§ EXERCISE INSTRUCTIONS
In full and unaltered, output the records below.

··········

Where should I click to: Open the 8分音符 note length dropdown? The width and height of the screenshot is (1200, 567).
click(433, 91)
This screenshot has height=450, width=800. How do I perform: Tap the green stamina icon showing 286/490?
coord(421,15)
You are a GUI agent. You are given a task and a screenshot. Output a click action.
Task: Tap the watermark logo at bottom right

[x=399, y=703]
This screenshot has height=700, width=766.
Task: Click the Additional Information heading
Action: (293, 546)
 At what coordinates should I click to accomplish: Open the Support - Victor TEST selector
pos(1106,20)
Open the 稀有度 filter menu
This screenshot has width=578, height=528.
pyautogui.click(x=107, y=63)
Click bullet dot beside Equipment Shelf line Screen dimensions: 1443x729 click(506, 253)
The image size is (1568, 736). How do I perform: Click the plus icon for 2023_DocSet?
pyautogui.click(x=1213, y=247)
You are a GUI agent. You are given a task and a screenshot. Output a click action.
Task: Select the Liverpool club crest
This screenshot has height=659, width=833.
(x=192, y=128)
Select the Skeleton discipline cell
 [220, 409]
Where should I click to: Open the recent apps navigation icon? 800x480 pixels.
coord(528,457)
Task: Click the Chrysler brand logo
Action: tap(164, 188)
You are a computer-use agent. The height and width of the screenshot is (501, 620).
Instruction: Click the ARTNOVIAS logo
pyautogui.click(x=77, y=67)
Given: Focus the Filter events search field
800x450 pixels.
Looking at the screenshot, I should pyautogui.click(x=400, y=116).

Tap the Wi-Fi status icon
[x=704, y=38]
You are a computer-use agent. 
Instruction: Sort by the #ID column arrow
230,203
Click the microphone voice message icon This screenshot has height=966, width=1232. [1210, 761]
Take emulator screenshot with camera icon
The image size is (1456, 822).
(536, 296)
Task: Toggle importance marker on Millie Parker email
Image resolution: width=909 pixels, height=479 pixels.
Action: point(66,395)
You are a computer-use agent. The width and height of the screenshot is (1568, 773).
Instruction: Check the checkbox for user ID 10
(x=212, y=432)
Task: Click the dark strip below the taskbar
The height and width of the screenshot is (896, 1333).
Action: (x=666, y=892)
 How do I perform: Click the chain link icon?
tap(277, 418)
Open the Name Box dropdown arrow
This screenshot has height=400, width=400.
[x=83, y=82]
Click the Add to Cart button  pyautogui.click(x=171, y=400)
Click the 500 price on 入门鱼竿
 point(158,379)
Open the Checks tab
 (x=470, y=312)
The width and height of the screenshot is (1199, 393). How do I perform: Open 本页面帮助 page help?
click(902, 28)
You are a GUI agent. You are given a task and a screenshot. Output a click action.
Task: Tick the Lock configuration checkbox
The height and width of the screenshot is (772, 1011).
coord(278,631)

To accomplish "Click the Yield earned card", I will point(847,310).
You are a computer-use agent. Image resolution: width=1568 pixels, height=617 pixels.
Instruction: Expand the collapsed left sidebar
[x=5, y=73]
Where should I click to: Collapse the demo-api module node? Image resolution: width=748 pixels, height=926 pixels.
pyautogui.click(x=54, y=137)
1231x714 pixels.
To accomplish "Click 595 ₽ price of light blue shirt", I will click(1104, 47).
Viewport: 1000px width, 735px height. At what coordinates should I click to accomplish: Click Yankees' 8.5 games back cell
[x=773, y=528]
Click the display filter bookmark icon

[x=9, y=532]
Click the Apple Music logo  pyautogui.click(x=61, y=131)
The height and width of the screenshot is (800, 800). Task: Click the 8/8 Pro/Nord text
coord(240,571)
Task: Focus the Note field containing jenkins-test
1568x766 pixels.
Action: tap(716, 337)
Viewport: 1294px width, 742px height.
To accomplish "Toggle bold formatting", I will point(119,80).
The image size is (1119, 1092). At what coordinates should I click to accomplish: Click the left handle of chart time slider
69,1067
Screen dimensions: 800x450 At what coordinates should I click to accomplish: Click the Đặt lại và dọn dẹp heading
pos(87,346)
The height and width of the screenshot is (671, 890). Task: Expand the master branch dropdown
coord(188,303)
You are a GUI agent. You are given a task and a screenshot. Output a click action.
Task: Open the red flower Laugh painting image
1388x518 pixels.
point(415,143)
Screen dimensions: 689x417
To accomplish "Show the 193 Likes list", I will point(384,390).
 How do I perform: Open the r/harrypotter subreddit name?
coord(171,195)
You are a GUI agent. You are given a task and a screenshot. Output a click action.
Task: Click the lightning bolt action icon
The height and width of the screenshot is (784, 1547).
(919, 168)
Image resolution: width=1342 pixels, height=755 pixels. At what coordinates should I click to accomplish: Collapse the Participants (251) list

··········

§ EXERCISE ANSWER
Where should I click to: Open the 8分音符 note length dropdown? The width and height of the screenshot is (1200, 567).
click(433, 91)
This screenshot has height=450, width=800. How do I perform: Tap the green stamina icon showing 286/490?
coord(421,15)
You are a GUI agent. You are given a task and a screenshot. Output a click action.
Task: Tap the watermark logo at bottom right

[x=399, y=703]
This screenshot has height=700, width=766.
Task: Click the Additional Information heading
Action: (293, 546)
 At what coordinates should I click to accomplish: Open the Support - Victor TEST selector
pos(1106,20)
Open the 稀有度 filter menu
This screenshot has width=578, height=528.
pyautogui.click(x=107, y=63)
Click bullet dot beside Equipment Shelf line Screen dimensions: 1443x729 click(506, 253)
The image size is (1568, 736). How do I perform: Click the plus icon for 2023_DocSet?
pyautogui.click(x=1213, y=247)
You are a GUI agent. You are given a task and a screenshot. Output a click action.
Task: Select the Liverpool club crest
This screenshot has height=659, width=833.
(x=192, y=128)
Select the Skeleton discipline cell
 [220, 409]
Where should I click to: Open the recent apps navigation icon? 800x480 pixels.
coord(528,457)
Task: Click the Chrysler brand logo
Action: tap(164, 188)
You are a computer-use agent. The height and width of the screenshot is (501, 620).
Instruction: Click the ARTNOVIAS logo
pyautogui.click(x=77, y=67)
Given: Focus the Filter events search field
800x450 pixels.
Looking at the screenshot, I should pyautogui.click(x=400, y=116).

Tap the Wi-Fi status icon
[x=704, y=38]
You are a computer-use agent. 
Instruction: Sort by the #ID column arrow
230,203
Click the microphone voice message icon This screenshot has height=966, width=1232. [1210, 761]
Take emulator screenshot with camera icon
The image size is (1456, 822).
(536, 296)
Task: Toggle importance marker on Millie Parker email
Image resolution: width=909 pixels, height=479 pixels.
Action: point(66,395)
You are a computer-use agent. The width and height of the screenshot is (1568, 773).
Instruction: Check the checkbox for user ID 10
(x=212, y=432)
Task: Click the dark strip below the taskbar
The height and width of the screenshot is (896, 1333).
Action: (x=666, y=892)
 How do I perform: Click the chain link icon?
tap(277, 418)
Open the Name Box dropdown arrow
This screenshot has height=400, width=400.
[x=83, y=82]
Click the Add to Cart button  pyautogui.click(x=171, y=400)
Click the 500 price on 入门鱼竿
 point(158,379)
Open the Checks tab
 (x=470, y=312)
The width and height of the screenshot is (1199, 393). How do I perform: Open 本页面帮助 page help?
click(902, 28)
You are a GUI agent. You are given a task and a screenshot. Output a click action.
Task: Tick the Lock configuration checkbox
The height and width of the screenshot is (772, 1011).
coord(278,631)

To accomplish "Click the Yield earned card", I will point(847,310).
You are a computer-use agent. Image resolution: width=1568 pixels, height=617 pixels.
Instruction: Expand the collapsed left sidebar
[x=5, y=73]
Where should I click to: Collapse the demo-api module node? Image resolution: width=748 pixels, height=926 pixels.
pyautogui.click(x=54, y=137)
1231x714 pixels.
To accomplish "Click 595 ₽ price of light blue shirt", I will click(1104, 47).
Viewport: 1000px width, 735px height. At what coordinates should I click to accomplish: Click Yankees' 8.5 games back cell
[x=773, y=528]
Click the display filter bookmark icon

[x=9, y=532]
Click the Apple Music logo  pyautogui.click(x=61, y=131)
The height and width of the screenshot is (800, 800). Task: Click the 8/8 Pro/Nord text
coord(240,571)
Task: Focus the Note field containing jenkins-test
1568x766 pixels.
Action: tap(716, 337)
Viewport: 1294px width, 742px height.
To accomplish "Toggle bold formatting", I will point(119,80).
The image size is (1119, 1092). At what coordinates should I click to accomplish: Click the left handle of chart time slider
69,1067
Screen dimensions: 800x450 At what coordinates should I click to accomplish: Click the Đặt lại và dọn dẹp heading
pos(87,346)
The height and width of the screenshot is (671, 890). Task: Expand the master branch dropdown
coord(188,303)
You are a GUI agent. You are given a task and a screenshot. Output a click action.
Task: Open the red flower Laugh painting image
1388x518 pixels.
point(415,143)
Screen dimensions: 689x417
To accomplish "Show the 193 Likes list", I will point(384,390).
 How do I perform: Open the r/harrypotter subreddit name?
coord(171,195)
You are a GUI agent. You are given a task and a screenshot. Output a click action.
Task: Click the lightning bolt action icon
The height and width of the screenshot is (784, 1547).
(919, 168)
Image resolution: width=1342 pixels, height=755 pixels. At what coordinates should I click to accomplish: Collapse the Participants (251) list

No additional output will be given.